Please print, exactly, only the lines in the entries below from the line that has "You are a computer-use" through the line that has "285x242 pixels.". Pictures don't go in.
*** Opening of DATA SUPPLIED ***
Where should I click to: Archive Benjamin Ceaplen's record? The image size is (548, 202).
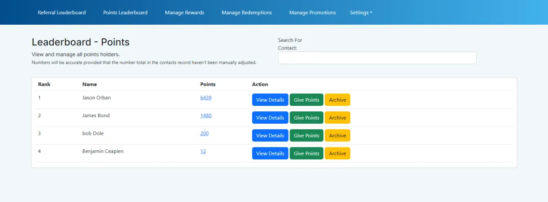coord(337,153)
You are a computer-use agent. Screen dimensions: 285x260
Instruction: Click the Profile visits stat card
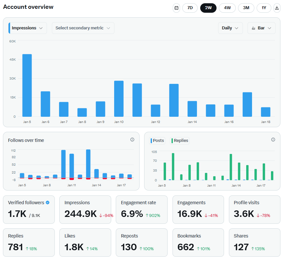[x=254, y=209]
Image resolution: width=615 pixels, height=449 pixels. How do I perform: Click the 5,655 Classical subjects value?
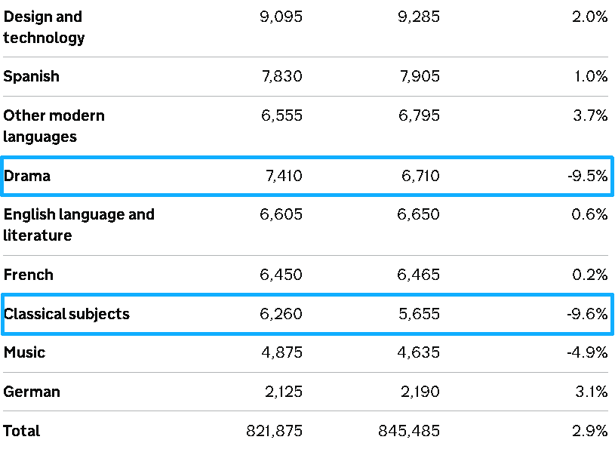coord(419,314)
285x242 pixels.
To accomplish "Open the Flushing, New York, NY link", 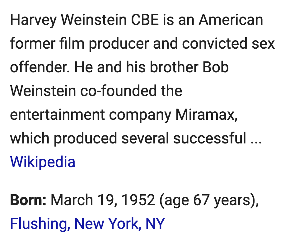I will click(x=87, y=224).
*** Close of DATA SUPPLIED ***
### EXPECTED ANSWER
You are a computer-use agent. Screen dimensions: 285x260
Instruction: Click the Profile visits stat card
[x=254, y=209]
Image resolution: width=615 pixels, height=449 pixels. How do I perform: Click the 5,655 Classical subjects value?
coord(419,314)
285x242 pixels.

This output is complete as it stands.